New admissions to the unit at University Hospital of Wales (UHW) stopped on Thursday because of a "cluster of infections".
Cardiff and Vale Health Board said the babies' conditions were improving.
But microbiologist Prof Hugh Pennington told BBC Radio Wales it is hard to tell where the bug came from.
"Usually they come into a unit one way or another," he said.
"They might have come in via a person or they are common in the environment as well.
"Very often we can't trace the place where they came in. All we know is that they are challenging places like neo-natal care units and intensive care units all the time.
"For most people these are quite harmless so we don't need to bother about them. It's when they get into these units is where they can cause these outbreaks."

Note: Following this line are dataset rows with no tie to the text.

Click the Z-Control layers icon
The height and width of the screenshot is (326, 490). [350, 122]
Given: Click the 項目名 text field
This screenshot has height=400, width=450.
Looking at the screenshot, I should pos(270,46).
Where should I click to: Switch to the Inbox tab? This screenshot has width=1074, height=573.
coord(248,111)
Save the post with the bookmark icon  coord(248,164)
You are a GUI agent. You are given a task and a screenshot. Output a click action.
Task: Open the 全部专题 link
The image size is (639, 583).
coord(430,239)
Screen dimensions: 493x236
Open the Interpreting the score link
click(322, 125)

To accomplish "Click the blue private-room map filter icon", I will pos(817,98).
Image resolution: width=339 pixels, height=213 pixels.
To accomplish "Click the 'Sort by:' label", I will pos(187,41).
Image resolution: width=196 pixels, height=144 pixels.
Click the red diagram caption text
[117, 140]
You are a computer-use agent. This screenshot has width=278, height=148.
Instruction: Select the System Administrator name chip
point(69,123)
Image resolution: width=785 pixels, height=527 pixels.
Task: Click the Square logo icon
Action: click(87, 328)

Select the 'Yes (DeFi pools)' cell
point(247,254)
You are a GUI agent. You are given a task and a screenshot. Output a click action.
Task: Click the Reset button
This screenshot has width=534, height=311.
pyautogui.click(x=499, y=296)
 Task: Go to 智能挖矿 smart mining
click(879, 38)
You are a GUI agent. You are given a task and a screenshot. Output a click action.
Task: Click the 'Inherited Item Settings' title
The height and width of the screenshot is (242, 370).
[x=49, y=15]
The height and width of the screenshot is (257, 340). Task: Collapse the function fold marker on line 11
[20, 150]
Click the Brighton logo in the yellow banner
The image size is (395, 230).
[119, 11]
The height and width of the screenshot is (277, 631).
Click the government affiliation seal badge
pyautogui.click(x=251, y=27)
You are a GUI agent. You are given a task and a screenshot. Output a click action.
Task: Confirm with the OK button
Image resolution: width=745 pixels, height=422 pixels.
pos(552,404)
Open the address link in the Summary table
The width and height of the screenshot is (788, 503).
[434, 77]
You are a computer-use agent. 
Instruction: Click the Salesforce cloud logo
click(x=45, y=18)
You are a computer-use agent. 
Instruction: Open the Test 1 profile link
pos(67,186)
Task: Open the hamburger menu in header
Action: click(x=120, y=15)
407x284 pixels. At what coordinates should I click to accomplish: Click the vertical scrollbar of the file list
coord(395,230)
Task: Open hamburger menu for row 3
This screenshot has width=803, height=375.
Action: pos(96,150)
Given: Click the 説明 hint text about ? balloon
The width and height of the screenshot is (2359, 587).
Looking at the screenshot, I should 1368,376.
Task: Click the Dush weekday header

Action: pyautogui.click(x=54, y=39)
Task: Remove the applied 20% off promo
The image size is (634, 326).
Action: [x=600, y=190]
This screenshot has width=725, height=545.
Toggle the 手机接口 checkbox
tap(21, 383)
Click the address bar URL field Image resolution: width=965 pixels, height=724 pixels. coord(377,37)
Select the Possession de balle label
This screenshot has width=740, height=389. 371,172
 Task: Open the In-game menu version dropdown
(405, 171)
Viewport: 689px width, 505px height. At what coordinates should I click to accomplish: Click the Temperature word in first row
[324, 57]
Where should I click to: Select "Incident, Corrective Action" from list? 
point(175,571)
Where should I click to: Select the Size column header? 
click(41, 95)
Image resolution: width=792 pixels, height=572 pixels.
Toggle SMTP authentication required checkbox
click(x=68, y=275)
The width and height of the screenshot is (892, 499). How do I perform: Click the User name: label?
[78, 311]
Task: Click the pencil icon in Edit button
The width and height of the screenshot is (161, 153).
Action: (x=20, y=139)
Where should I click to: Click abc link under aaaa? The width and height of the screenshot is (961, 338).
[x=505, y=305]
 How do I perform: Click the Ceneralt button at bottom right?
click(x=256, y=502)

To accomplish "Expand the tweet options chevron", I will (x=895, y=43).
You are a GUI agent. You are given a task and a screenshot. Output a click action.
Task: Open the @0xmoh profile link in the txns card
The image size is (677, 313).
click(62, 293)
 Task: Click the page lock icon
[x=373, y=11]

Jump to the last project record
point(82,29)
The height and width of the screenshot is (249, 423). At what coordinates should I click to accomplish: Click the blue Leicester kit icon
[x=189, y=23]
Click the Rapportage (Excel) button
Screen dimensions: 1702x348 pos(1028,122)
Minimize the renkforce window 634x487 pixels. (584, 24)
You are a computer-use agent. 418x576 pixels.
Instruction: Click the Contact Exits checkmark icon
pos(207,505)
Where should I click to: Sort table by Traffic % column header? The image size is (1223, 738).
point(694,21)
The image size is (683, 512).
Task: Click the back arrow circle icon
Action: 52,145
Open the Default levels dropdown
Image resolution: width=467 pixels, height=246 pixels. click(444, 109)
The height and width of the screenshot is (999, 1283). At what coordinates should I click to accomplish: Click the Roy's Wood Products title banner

Prevention control measures have been put in place to prevent the infections - Acinetobacter baumanii, external and Enterobacter, external - spreading.
Prof Pennington, an emeritus professor of bacteriology at Aberdeen, added: "They are difficult to treat in the sense they are resistant to antibiotics by their very nature, not because they've developed resistance."
There are 15 babies at the unit, which has 30 cots for intensive care, high dependency and special care.
Other babies who need neonatal care will be referred to other hospitals.